El Himno del Jardín (1QH 16) y los Cuatro que entran el Pardes

En una entrada anterior  puse un comentario sobre la historia de “Los cuatro que entran en el pardes” como un temprano relato de viaje celestial que sirve como modelo para explicar alegóricamente las distintas aproximaciones a la Tora. La mayoría de los estudiosos está de acuerdo que este relato se encuentra en el origen de la mística judía. De acuerdo a J.Davila, en la literatura del Qumrán encontramos un relato que guarda ciertas semejanzas con esta historia.

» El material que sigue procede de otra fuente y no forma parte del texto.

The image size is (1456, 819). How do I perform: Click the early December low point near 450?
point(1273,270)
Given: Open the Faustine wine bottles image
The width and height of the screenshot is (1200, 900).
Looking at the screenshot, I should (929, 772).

Se encuentra en los himnos Hodayot (1QH Col 16) y este autor lo titula como el “Himno del Jardín”. Como ya se podrá adivinar acontece en el Jardín del Edén, el cual es explícitamente señalado, en donde el sabio que narra este himno es colocado por Dios.

Te doy gracias Señor,
porque me has puesto en la fuente de los arroyos en una tierra seca,
en el manantial de las aguas en una tierra árida,
en los canales que riegan un jardín [de delicias en medio del desierto
]” (1QH XVI, 4).

Allí aparecen varias figuras hostiles que tratan de dañar la eterna plantación del Jardín, mientras que aguas turbulentas amenazan por ahogar al el sabio:

Y yo me he convertido en la burla de torrentes turbulentos,
Que arrojan sobre mí su barro
” (1QH XVI, 14-15).


Mi alma en mí está desfallecida hasta la destrucción,
Pues el vigor abandona mi cuerpo,
Mi corazón se derrama como agua,
Mi carne se derrite como cera,
El vigor de mis lomos se ha cambiado en desmayo,
Mi brazo se ha roto dese el codo,
Sin que yo pueda agitar la mano
” (1QH XVI, 32-33).

Pero Dios envía a los ángeles para proteger los brotes y envía una corriente de aguas vivas desde la boca del sabio quien riega el Jardín:

Pero tú, oh Dios,
Tú proteges su fruto con el misterio de héroes poderosos,
De espíritus de santidad,
De manera que la llama del fuego abrasador
No [alcanzará] el manantial de vida,
Ni con los árboles eternos
Beberá las aguas de santidad,
Ni producirá su fruto con [la ayuda ] de las nubes
” (1QH XVI, 11-13).

Pero tú, Dios mío,
Tú has puesto en mi boca como lluvia temprana para toda […]
Manantial de aguas vivas
“ (1QH XVI, 16).

Este texto es una alegoría, con elementos míticos-realistas como los ángeles. El sabio que canta el himno puede ser el líder de la comunidad, que vela sobre los brotes (la comunidad misma), que se encuentra en el Jardín del Edén porque no olvidemos que la comunidad es el templo espiritual de Dios que se encuentra en el macrocosmos del santo de los santos (el Jardín del Edén) con los ángeles (1QS 9, 4b-10; 11, 5b-9ª) (4Q418 frag.81):

“Árboles de vida en la fuente secreta,
Escondidos en medio de los árboles de agua.
Ellos han de hacer crecer un retoño
En plantación eterna”
(1QH XVI, 6).

Los enemigos humanos y espirituales se oponen a la comunidad (dañan las plantas), pero son derrotados por los ángeles de Dios.